TEXTO DE ORIGEM:
>>>

“Como o tribunal Judicial do Distrito de Nhlamankulu ordenou a repetição dos atos eleitorais (…), procedimento a ser executado pela Comissão Distrital de Eleições, não pode fazer carreira que seja este órgão a recorrer”, refere-se no acórdão do CC a que a Lusa teve acesso.

Em causa está a decisão tomada pelo Tribunal Distrital de Nhlamankulu de anular todos atos eleitorais em 64 assembleias de voto, onde foi constatado que editais que serviram para o apuramento intermédio deste distrito são diferentes dos editais recebidos pelos delegados de candidatura no momento do apuramento parcial nas mesas de votação, “um vício que afetou a liberdade e transparência” do processo, segundo o tribunal.

O CC esclarece que o acórdão sobre a legalidade da decisão do tribunal de anular os atos eleitorais nas assembleias de voto será alvo de análise em processo próprio, mas não dá provimento ao recurso submetido pelo presidente da Comissão Distrital de Eleições do Distrito Nhlamakulu.

<<<

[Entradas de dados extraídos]
>>>

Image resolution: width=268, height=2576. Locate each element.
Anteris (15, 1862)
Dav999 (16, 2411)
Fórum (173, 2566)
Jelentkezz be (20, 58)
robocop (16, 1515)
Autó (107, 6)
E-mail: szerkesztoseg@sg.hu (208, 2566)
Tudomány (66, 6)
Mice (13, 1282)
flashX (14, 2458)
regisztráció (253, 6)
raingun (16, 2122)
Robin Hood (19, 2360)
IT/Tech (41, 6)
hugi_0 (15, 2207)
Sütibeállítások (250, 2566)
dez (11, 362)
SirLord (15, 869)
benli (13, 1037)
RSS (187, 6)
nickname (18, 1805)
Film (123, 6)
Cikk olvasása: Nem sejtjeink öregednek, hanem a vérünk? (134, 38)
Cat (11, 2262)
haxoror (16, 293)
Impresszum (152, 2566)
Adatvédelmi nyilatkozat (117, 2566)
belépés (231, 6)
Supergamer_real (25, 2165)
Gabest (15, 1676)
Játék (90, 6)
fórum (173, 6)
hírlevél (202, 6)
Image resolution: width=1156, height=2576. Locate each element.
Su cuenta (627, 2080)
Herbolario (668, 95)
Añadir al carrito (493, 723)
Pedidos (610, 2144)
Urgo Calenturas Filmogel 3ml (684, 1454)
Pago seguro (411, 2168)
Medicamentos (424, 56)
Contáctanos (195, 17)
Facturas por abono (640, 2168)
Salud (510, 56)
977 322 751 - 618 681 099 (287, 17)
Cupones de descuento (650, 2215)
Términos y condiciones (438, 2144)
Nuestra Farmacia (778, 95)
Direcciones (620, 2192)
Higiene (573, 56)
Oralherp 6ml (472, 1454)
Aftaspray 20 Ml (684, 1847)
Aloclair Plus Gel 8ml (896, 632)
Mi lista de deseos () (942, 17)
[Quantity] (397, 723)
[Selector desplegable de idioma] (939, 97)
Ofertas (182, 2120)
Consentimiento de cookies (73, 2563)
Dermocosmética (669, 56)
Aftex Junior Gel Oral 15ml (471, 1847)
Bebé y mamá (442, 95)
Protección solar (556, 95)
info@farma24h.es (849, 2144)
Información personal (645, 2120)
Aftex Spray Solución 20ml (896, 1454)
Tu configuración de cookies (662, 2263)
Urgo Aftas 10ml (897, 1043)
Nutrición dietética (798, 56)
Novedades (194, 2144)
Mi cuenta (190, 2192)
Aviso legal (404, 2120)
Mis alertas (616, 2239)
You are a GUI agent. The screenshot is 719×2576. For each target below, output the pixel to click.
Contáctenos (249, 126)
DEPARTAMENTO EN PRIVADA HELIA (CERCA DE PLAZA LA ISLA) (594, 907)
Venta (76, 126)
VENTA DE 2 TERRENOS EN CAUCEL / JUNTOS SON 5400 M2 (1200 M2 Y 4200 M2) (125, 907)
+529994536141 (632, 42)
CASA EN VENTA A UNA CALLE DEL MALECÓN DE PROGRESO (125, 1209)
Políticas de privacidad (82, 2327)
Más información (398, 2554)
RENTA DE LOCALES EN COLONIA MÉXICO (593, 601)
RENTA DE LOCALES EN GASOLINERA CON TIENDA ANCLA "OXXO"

<<<

TAREFAS E EXERCÍCIOS:
**A.** Resuma em duas frases o texto sobre a anulação dos atos eleitorais em Nhlamankulu.
**B.** Dê seguimento ao texto sobre a anulação dos atos eleitorais em Nhlamankulu, começando logo depois da última frase.

RESPOSTAS DAS ATIVIDADES:
**A.** O Tribunal Distrital de Nhlamankulu anulou os atos eleitorais em 64 assembleias de voto porque os editais usados no apuramento intermédio eram diferentes dos que os delegados de candidatura receberam nas mesas de votação. O CC não deu provimento ao recurso do presidente da Comissão Distrital de Eleições, já que cabe a esse órgão executar a repetição ordenada, e avisou que a legalidade da anulação será analisada em processo próprio.

**B.**
“Só têm legitimidade de recorrer do acórdão judicial os que sofreram prejuízos da procedência ou execução do acórdão, prejuízo que a comissão distrital não é capaz de demonstrar em sua esfera jurídica, como defensor do interesse público de justiça, transparência, imparcialidade e legalidade eleitoral”, refere-se no documento do CC.

O ofício que contestou a votação em Nhlamankulu foi submetido pela Resistência Nacional Moçambicana (Renamo) em 15 de outubro, no qual se denunciou a alegada fraude com recurso a cópias de editais falsificados para o apuramento intermédio da Comissão Distrital de Eleições (CDE) no escrutínio de 11 de outubro, onde a Frente de Libertação de Moçambique (Frelimo) foi anunciada como vencedora.

Segundo o acórdão do tribunal distrital, testemunhas foram unânimes ao afirmar que a deliberação n.º3/ CDE/2023 foi fruto das cópias de editais e atas que o Secretariado Técnico de Administração Eleitoral no distrito, através do seu presidente, trouxe para realização do apuramento intermédio.

“O tribunal entende que os órgãos que se encontravam na CDE ignoraram os factos mesmo sabendo que atropelavam e feriam a lei”, pode ler-se no documento daquele órgão de justiça, que avança ainda que a deliberação que deu vitória à Frelimo, partido no poder em Moçambique, foi redigida na ausência dos vogais da Renamo.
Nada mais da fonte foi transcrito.